» Task brief
Can you quote, word for word, every line from the first line of the records below through the line containing "Viewport: 461px width, 1568px height.", and nothing else?

» Source data
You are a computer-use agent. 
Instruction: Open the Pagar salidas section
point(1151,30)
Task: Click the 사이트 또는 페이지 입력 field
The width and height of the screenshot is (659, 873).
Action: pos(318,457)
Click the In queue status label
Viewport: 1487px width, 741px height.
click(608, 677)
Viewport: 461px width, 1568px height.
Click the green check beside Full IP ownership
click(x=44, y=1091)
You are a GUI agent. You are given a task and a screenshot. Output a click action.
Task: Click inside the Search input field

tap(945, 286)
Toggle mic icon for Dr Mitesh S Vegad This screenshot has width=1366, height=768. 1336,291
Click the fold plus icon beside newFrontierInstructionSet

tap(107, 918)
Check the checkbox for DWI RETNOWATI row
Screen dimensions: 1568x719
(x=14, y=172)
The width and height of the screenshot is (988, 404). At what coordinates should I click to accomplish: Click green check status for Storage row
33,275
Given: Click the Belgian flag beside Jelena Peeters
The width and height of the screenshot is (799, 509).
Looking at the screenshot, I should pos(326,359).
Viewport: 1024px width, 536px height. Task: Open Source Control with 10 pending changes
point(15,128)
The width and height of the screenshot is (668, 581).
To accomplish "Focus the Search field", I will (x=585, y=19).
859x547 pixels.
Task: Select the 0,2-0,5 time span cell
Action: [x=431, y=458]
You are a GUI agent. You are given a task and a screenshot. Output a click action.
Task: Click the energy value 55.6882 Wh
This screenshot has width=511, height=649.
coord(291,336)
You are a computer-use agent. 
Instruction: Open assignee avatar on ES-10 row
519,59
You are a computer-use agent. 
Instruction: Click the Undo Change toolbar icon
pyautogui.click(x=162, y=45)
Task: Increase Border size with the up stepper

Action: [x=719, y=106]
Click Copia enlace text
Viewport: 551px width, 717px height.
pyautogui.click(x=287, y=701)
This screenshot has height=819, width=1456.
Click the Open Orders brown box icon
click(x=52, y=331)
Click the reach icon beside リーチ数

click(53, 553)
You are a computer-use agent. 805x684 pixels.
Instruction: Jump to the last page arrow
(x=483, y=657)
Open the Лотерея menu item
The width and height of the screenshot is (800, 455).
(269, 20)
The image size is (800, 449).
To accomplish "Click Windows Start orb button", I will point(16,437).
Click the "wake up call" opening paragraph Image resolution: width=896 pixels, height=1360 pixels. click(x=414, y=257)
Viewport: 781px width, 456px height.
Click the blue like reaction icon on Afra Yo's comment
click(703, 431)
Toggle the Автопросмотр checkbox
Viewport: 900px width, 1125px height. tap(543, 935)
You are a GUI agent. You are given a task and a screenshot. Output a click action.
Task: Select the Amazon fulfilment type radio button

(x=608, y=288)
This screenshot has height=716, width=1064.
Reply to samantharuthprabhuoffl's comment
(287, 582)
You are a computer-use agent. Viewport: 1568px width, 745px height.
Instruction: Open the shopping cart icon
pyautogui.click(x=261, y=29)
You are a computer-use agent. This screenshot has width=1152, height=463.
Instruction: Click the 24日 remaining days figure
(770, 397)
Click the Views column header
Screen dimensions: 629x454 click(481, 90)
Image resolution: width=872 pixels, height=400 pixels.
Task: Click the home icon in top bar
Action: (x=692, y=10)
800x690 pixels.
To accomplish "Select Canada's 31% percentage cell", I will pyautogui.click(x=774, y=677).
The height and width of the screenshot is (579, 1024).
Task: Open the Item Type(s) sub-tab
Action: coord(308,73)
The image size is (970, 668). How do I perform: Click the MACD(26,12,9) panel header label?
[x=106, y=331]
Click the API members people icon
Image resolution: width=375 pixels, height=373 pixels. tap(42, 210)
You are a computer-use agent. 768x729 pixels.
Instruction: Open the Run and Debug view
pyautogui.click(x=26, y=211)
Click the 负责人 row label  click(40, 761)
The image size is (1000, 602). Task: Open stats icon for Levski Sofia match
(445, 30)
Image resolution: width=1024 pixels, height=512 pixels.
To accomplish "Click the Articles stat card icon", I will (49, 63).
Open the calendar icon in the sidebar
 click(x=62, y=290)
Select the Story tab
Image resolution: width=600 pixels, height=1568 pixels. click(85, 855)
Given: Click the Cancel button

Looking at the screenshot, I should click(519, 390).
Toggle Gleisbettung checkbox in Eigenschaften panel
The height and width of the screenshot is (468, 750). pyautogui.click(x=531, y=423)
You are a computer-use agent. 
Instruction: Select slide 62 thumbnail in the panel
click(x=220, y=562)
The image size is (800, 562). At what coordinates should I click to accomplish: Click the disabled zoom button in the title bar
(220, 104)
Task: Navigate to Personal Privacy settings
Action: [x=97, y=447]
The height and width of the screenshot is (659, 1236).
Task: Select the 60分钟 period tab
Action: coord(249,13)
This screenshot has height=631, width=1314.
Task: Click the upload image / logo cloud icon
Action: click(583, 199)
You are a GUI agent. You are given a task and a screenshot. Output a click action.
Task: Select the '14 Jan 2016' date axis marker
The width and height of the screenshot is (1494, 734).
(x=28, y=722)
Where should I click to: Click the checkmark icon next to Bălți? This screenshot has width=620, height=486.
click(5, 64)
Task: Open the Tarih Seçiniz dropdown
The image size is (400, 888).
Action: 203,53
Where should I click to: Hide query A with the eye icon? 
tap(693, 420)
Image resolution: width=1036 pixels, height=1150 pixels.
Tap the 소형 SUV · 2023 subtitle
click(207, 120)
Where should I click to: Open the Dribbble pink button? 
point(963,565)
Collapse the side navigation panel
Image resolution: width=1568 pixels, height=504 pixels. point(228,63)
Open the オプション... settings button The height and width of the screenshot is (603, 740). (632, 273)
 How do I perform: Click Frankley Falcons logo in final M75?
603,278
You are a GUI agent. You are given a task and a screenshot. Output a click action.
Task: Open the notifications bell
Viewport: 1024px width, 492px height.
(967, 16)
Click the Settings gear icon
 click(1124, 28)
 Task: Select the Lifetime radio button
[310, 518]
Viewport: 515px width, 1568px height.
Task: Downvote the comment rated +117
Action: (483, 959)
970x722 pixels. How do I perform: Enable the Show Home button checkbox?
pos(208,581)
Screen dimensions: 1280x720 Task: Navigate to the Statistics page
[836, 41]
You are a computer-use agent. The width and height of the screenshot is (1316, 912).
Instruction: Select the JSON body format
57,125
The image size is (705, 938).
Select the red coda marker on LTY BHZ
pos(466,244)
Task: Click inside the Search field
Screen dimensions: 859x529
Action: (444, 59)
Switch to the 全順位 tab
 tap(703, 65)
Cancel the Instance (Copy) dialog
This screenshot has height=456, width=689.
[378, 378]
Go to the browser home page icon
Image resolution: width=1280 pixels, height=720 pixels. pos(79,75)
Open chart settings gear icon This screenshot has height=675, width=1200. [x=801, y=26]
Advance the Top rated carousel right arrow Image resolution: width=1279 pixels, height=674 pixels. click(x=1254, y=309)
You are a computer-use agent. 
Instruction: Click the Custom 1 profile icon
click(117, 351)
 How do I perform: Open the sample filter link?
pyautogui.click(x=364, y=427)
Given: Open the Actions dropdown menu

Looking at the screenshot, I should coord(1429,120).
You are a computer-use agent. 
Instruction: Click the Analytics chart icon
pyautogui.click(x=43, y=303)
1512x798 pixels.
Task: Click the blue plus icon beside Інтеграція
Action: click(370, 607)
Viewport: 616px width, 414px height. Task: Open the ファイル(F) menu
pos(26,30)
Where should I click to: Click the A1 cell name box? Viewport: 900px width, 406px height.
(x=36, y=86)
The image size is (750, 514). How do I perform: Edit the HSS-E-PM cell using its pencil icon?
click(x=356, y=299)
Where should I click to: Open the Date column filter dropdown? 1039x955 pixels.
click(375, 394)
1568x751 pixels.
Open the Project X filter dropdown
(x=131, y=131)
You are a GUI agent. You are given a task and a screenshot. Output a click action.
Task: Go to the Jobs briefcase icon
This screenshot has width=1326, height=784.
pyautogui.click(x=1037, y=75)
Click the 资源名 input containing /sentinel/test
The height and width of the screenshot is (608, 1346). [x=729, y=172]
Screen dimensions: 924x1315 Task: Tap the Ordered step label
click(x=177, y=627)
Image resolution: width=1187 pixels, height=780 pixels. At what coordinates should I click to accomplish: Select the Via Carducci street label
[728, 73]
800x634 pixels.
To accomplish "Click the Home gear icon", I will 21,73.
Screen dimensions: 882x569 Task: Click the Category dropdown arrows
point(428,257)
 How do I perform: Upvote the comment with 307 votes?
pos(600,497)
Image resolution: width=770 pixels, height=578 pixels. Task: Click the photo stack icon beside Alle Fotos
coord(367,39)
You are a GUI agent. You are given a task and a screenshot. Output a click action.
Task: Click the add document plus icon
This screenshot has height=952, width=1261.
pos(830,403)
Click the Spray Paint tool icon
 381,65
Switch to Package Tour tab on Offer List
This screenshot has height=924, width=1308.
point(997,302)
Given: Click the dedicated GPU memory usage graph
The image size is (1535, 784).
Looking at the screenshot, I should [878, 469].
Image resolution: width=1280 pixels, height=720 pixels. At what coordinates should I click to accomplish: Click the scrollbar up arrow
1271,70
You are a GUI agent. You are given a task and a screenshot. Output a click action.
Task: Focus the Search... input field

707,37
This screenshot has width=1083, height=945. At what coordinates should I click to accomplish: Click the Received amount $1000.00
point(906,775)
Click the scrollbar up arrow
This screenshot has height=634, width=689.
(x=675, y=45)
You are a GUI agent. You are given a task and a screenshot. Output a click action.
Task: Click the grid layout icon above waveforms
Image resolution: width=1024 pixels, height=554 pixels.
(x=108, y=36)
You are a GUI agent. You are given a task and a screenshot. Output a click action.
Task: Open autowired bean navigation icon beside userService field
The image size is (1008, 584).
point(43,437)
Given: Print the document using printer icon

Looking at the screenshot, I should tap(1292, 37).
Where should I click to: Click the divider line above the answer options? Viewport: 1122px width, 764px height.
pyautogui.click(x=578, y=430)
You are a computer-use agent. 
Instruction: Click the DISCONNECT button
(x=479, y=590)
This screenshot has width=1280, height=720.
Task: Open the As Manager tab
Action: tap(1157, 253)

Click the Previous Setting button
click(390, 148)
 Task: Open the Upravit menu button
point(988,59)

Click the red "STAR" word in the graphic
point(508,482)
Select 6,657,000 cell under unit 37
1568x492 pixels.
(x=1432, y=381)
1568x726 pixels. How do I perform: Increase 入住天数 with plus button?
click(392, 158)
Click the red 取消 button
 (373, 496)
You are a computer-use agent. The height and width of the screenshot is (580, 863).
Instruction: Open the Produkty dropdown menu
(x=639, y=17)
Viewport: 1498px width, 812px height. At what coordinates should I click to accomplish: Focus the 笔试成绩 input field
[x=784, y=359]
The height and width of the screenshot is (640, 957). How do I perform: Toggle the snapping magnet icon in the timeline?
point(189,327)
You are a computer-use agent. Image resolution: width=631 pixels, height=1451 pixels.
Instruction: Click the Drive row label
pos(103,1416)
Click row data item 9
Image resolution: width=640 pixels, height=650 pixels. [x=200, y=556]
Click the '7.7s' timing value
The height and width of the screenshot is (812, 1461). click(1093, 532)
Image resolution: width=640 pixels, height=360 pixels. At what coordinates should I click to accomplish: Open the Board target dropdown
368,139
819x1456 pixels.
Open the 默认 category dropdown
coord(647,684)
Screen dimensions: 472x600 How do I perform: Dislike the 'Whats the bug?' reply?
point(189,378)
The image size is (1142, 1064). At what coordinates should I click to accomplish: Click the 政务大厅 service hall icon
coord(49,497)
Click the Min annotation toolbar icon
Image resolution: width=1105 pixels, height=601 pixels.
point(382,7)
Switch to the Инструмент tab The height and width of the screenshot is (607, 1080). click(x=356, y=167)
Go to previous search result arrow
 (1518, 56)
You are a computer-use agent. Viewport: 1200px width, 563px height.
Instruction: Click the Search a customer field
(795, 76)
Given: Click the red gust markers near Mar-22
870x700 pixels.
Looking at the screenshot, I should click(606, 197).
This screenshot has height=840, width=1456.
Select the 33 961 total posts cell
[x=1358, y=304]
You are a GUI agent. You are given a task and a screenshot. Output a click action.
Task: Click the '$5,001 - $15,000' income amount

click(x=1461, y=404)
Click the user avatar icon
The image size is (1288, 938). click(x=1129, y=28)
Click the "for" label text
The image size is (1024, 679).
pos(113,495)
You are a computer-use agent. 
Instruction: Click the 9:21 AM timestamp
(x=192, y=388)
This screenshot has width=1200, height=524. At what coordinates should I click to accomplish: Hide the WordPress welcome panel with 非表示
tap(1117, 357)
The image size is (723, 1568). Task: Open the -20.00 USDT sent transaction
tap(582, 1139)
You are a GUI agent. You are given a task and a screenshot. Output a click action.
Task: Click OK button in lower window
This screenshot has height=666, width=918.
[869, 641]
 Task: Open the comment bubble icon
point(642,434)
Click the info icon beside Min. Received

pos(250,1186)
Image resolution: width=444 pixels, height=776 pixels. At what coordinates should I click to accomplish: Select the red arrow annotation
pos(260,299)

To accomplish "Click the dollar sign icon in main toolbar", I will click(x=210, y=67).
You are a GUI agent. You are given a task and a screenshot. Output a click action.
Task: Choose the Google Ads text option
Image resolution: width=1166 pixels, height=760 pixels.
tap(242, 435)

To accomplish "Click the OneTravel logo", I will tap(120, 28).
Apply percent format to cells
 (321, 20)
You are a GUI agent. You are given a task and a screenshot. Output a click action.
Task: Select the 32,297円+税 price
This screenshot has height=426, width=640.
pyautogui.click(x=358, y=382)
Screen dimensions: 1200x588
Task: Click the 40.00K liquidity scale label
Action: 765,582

» Written answer
You are a computer-use agent. 
Instruction: Open the Pagar salidas section
point(1151,30)
Task: Click the 사이트 또는 페이지 입력 field
The width and height of the screenshot is (659, 873).
Action: pos(318,457)
Click the In queue status label
Viewport: 1487px width, 741px height.
click(608, 677)
Viewport: 461px width, 1568px height.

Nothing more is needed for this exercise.